WHAT NEEDS TO BE DONE - The required output is the line containing "Task: Expand the" followed by each line through the end of the data below, repeated exactly and with nothing added.

******************************

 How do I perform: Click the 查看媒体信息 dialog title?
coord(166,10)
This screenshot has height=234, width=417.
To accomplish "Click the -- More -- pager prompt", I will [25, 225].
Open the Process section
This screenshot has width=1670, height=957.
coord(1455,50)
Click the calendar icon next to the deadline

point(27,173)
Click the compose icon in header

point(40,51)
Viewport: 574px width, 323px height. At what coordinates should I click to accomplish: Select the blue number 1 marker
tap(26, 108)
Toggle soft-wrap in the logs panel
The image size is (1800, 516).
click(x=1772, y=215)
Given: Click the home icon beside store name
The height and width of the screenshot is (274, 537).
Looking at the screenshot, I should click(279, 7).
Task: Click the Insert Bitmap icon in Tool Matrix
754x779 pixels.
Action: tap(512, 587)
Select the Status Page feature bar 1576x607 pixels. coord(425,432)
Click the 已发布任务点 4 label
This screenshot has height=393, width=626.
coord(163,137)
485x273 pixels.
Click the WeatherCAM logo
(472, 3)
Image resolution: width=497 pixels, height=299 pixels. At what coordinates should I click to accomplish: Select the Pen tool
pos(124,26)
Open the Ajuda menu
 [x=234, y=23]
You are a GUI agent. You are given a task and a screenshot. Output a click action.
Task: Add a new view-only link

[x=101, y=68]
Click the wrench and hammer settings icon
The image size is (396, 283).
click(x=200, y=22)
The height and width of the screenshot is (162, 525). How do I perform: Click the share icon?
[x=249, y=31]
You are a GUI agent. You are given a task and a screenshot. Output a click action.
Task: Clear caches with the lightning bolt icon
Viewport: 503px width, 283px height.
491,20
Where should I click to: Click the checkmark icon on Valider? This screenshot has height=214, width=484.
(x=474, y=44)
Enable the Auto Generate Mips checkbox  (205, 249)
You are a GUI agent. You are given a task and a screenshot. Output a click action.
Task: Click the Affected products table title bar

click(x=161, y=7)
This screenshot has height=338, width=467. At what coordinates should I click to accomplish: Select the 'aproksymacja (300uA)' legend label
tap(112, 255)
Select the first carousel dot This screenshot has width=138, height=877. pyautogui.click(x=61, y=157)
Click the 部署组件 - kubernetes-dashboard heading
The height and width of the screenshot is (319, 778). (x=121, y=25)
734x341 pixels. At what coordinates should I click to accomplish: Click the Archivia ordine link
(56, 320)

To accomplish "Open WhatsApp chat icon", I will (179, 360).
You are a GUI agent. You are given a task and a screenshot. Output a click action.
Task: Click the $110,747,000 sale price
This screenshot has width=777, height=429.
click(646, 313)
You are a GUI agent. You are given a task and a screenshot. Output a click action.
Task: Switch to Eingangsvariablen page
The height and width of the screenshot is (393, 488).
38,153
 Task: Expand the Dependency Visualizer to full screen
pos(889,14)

******************************

WRITTEN SOLUTION -
 Task: Expand the Dependency Visualizer to full screen
pos(889,14)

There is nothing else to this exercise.